Using Google Cloud Vision to Build ML Training Dataset

Published: 27 Oct 2011

While building an OCR system for passports, I needed to crop out MRZ (Machine Readable Zone) from passports. In order to build the training set, I needed ground truth values. MRZ of the passports needed to be annotated. The two popular ways for this were either labellilng manually using tools like LabelImg or outsourcing using something like Amazon Mechanical Turk. I used Google Cloud Vision API rather because I knew it does well with labelling such things and returning bounds within such documents. The following script uses document text annotation example from https://cloud.google.com/vision/docs/fulltext-annotations and improves over it.

The code provided by Google needed a fix nonetheless since it hits API with same request multiple times which would increase our cost. API requests were separately made for Page, Paragraph and Word detection while the same could be done by reusing the response from single request. However, we are only using Paragraph detection to find the bounding box for MRZ. The modified script also optionally uses Redis to store the serialized vertices of the bounds and reuses them if the same image needs to processed again.

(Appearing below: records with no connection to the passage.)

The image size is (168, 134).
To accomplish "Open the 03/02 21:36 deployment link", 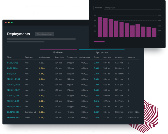I will 13,68.
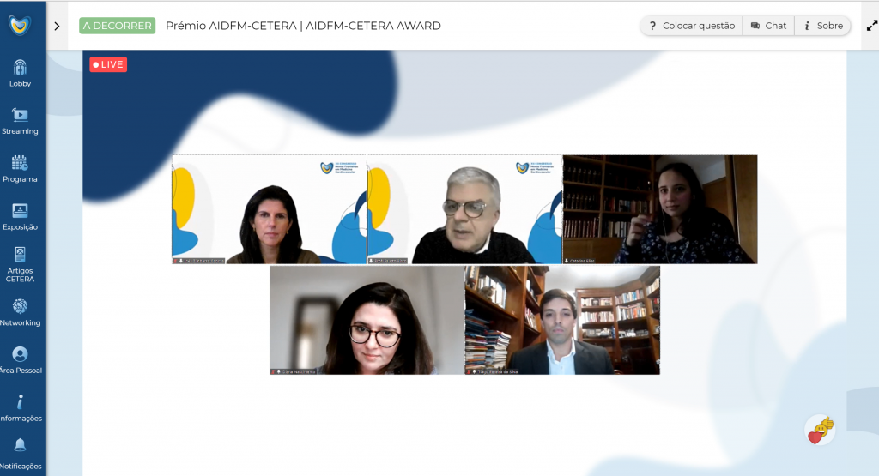Click the red LIVE indicator
Image resolution: width=879 pixels, height=476 pixels.
click(x=108, y=64)
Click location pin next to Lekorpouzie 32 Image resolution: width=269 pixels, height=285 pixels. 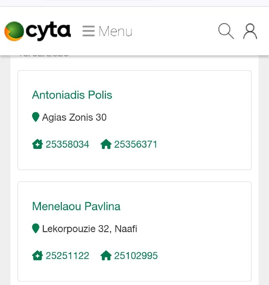point(36,228)
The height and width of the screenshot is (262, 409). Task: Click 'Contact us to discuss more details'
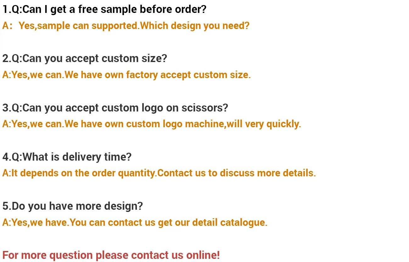[x=236, y=173]
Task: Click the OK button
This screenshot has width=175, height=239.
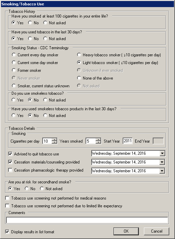Action: [126, 231]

The script is only used for building training data but not for production. The output of this script is used for training for pattern matching which is then used in production. This same technique can be used to detect other sections in passport or other document types. Just adjust the index in the assignment of `target_bound` variable.

Before running the script, you need to download your GCP credentails set the path to the credentials json as GOOGLE_APPLICATION_CREDENTIALS environment variable.

export GOOGLE_APPLICATION_CREDENTIALS="/home/user/Downloads/creditials_file_name.json"

import argparse
from enum import Enum
import io

from google.cloud import vision
from google.cloud.vision import types
from google.cloud.vision_v1.types import BoundingPoly
from PIL import Image, ImageDraw

use_redis = False
try:
    import redis

    try:
        cache = redis.Redis(host='localhost', port=6379, db=0)
        # execute a command to test connection
        cache.client_list()
        use_redis = True
    except redis.exceptions.ConnectionError:
        pass
except ImportError:
    pass


class FeatureType(Enum):
    PAGE = 1
    BLOCK = 2
    PARA = 3
    WORD = 4
    SYMBOL = 5


def draw_boxes(image, bounds, color):
    """Draw a border around the image using the hints in the vector list."""
    draw = ImageDraw.Draw(image)

    for bound in bounds:
        draw.polygon([
            bound.vertices[0].x - 10, bound.vertices[0].y,
            bound.vertices[1].x + 10, bound.vertices[1].y,
            bound.vertices[2].x + 5, bound.vertices[2].y,
            bound.vertices[3].x, bound.vertices[3].y], None, color)
    return image


def get_document_bounds(document, feature):
    """Returns document bounds given an image."""

    bounds = []

    # Collect specified feature bounds by enumerating all document features
    for page in document.pages:
        for block in page.blocks:
            for paragraph in block.paragraphs:
                for word in paragraph.words:
                    for symbol in word.symbols:
                        if feature == FeatureType.SYMBOL:
                            bounds.append(symbol.bounding_box)

                    if feature == FeatureType.WORD:
                        bounds.append(word.bounding_box)

                if feature == FeatureType.PARA:
                    bounds.append(paragraph.bounding_box)

            if feature == FeatureType.BLOCK:
                bounds.append(block.bounding_box)

        if feature == FeatureType.PAGE:
            # noinspection PyUnboundLocalVariable
            bounds.append(block.bounding_box)

    # The list `bounds` contains the coordinates of the bounding boxes.
    return bounds


def render_doc_text(directory):
    from os import listdir, path

    dir_content = [f for f in listdir(directory) if not '_bounded' in f]
    files = [f for f in dir_content if path.isfile(path.join(directory, f))]
    for file_name in files:
        file = path.join(directory, file_name)
        client = vision.ImageAnnotatorClient()
        with io.open(file, 'rb') as image_file:
            content = image_file.read()
        target_bound_str = cache.get(file) if use_redis else None

        if target_bound_str:
            target_bound = BoundingPoly().FromString(target_bound_str)
        else:
            # noinspection PyUnresolvedReferences
            image_type = types.Image(content=content)
            response = client.document_text_detection(image=image_type)
            document = response.full_text_annotation

            bounds = get_document_bounds(document, FeatureType.PARA)

            if len(bounds):
                target_bound = bounds[-1]
                target_bound_str = target_bound.SerializeToString()

                if use_redis:
                    cache.set(file, target_bound_str)

        # target_bound_str exists implies target_bound exists
        if target_bound_str:
            image = Image.open(file)
            # noinspection PyUnboundLocalVariable
            draw_boxes(image, [target_bound], 'green')
            sans_ext, ext = path.splitext(file)
            out_name = sans_ext + '_bounded' + ext
            image.save(out_name)


if __name__ == '__main__':
    parser = argparse.ArgumentParser()
    parser.add_argument('directory', help='Directory where image files are.')
    args = parser.parse_args()
    parser = argparse.ArgumentParser()

    render_doc_text(args.directory)